= Verónica Bolón-Canedo =

Spanish computer scientist

Verónica Bolón-Canedo (born 1984) is a Spanish computer scientist whose research concerns feature selection in machine learning, with applications including medical diagnosis, oil spill detection, and automated educational assessment. She is a professor at the University of A Coruña.

==Education and career==
Bolón-Canedo was born in Carballo in 1984. She studied computer science at the nearby University of A Coruña, earning a bachelor's degree in 2009, a master's degree in 2010, and completing her Ph.D. in 2014.

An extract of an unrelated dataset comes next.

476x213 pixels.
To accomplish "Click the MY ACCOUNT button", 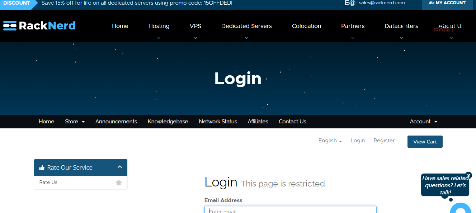I will (x=447, y=3).
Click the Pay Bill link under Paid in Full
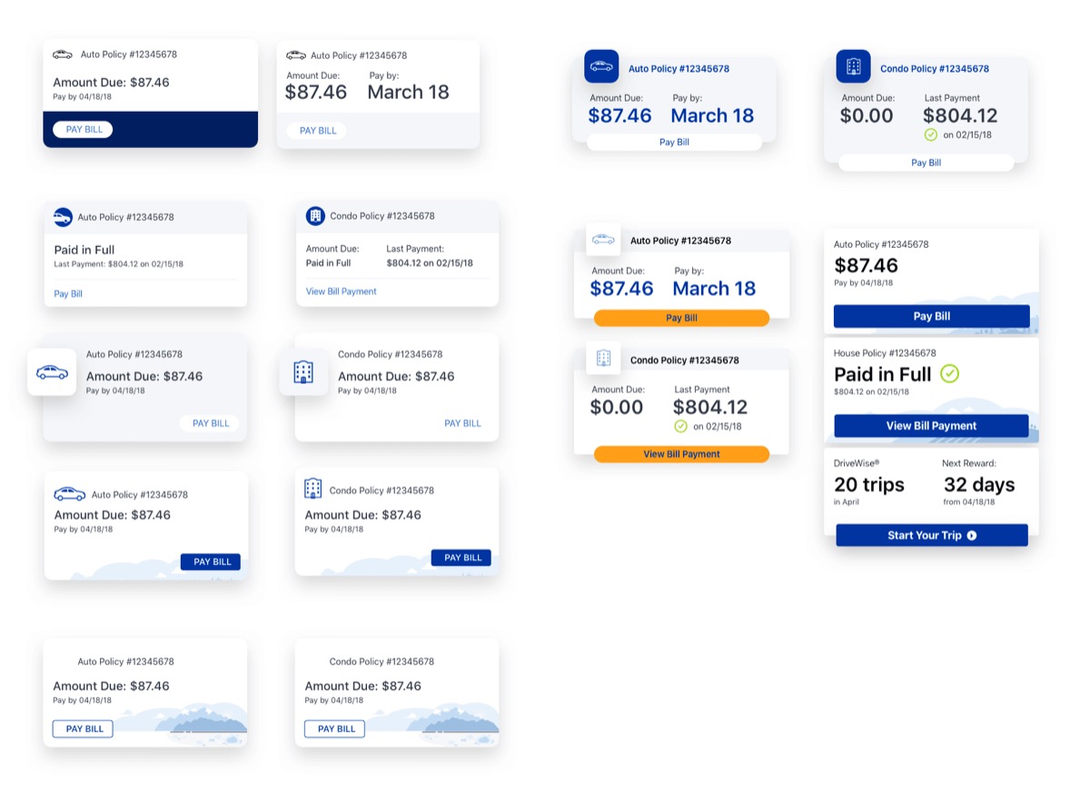This screenshot has width=1090, height=810. [x=66, y=293]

After postdoctoral research at the University of Manchester in the UK, she returned to the University of A Coruña as an assistant professor. She later became a full professor there, in the Department of Computer Science and Information Technologies.

==Books==
Bolón-Canedo is the author or editor of books including:
- Feature Selection for High-Dimensional Data (with Noelia Sánchez-Maroño and Amparo Alonso Betanzos, Springer, 2015)
- Recent Advances in Ensembles for Feature Selection (with Amparo Alonso Betanzos, Springer, 2018)
- Microarray Bioinformatics (edited with Amparo Alonso Betanzos, Springer, 2019)

==Recognition==
Bolón-Canedo was elected to the Young Academy of Spain in 2020.
She was elected as a corresponding member of the Spanish Royal Academy of Sciences in 2022.